An FBI agent, suspended for three weeks without pay by FBI Director Clarence M. Kelley for allegedly living out of wedlock with a woman, violated Virginia law and was lucky he was not prosecuted or fired, according to arguments filed in court on behalf of the FBI.

The government said that the agent, Jack T. Colwell, may have violated the Virginia code, which prohibits fornication and lewd and lascivious cohabitation. The crimes are punishable by $100 and $500 fines, respectively.

In addition, Colwell may have violated the Department of Justice's Code of Conduct, which prohibits "criminal, dishonest, immoral, infamous or notoriously disgraceful conduct." The FBI punishment for such offenses ranges from an oral reprimand to removal from office, the government contends.

Because Kelley's position is backed up by Virginia law and the FBI's code and schedule of punishment, his decision to censure Colwell was not arbitrary but "lenient", the government said.

Colwell filed a suit against the FBI Oct. 19 in U.S. District Court in Alexandria because as a result of his alleged living arrangements he was suspended from his position at the Washington Field office and was transferred to New York Kelley sent a letter to Colwell saying he had "engaged in indiscretions which reflect unfavorably on your moral character and which are not in keeping with the high standards expected of employees of the FBI. This conduct on your part is inexusable and will not be tolerated by me," Kelley said.

Colwell said in his suit that his "conduct is neither immoral under current standards nor disrespective of the high standard of conduct expected by the FBI . . ."

But the government disagreed:

. . . "We note that insofar as the public's interest is concerned it seems apparent that the public has a right to expect its FBI agents to adhere to the rigorous code of conduct by which they agree to be bound, both on and off duty. This is so especially when dereliction there from results in transgressing state criminal law," the government contends.
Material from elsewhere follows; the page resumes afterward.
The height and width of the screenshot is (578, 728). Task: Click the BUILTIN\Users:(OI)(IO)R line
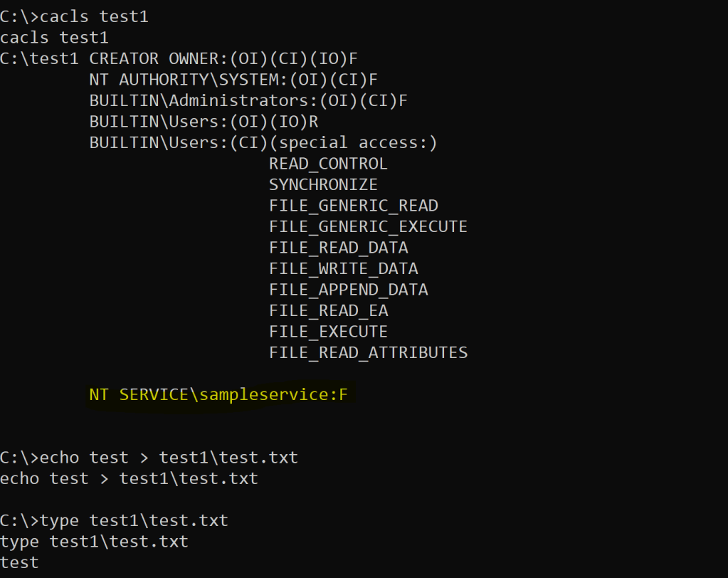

U.S. attorneys also argue that Colwell will not be harmed by his transfer to New York, although Colwell alleges that he will.

When Colwell joined the FBI April 11, 1973, at a salary of $12,775, he signed a statement agreeing to be transferred where and when the FBI desired.

Colwell is seeking back pay for the period during which he was suspended, Sept. 29 through Oct. 20, deletion of any mention of the dispute from his personnel record and permission to stay in the FBI's Washington field office.

Cowell's request for a permanent injunction against his transfer was scheduled to be heard in court yesterday, but both sides agreed to continue the case indefinitely and try to settle it out of court, according to sources close to the case.

Both sides declined to comment.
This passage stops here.